## Task statement
Retype, without pictures, the line holding "The height and" and each line below it through the final line.

(Extracted data entries)
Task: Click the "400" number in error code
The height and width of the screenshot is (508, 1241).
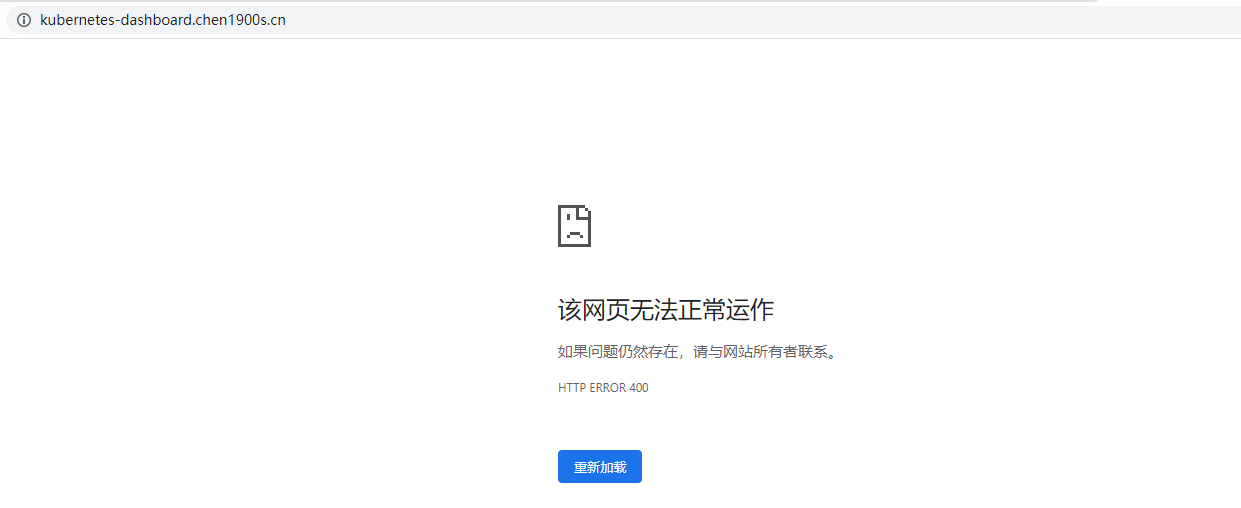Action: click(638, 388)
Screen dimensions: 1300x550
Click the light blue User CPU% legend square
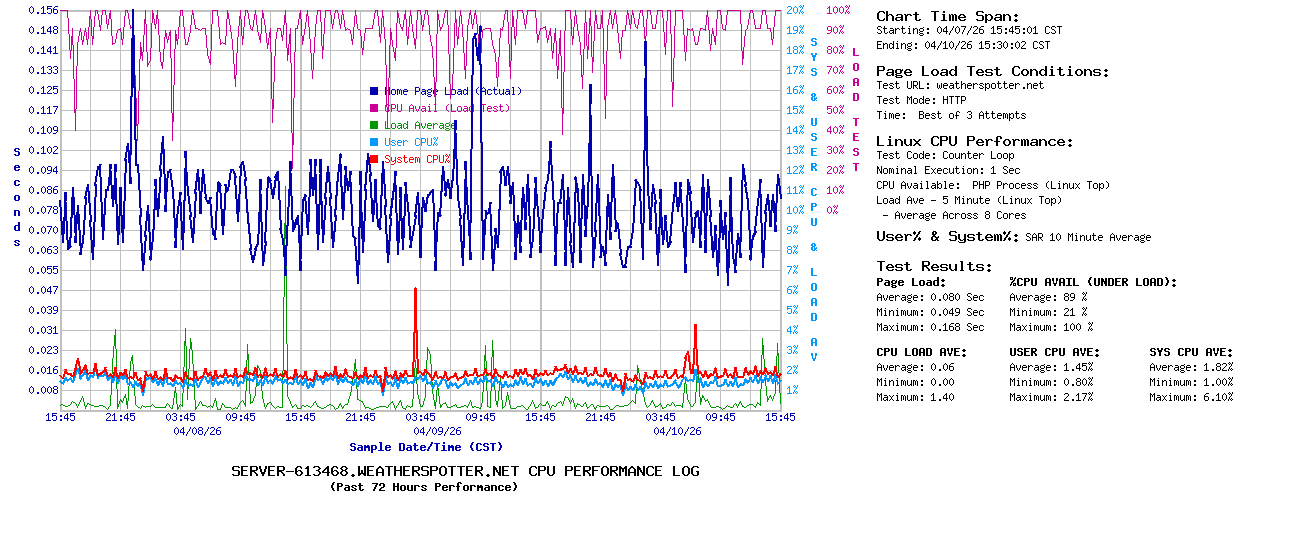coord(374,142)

## Exercise result
The height and width of the screenshot is (508, 1241).
Action: click(638, 388)
Screen dimensions: 1300x550
Click the light blue User CPU% legend square
coord(374,142)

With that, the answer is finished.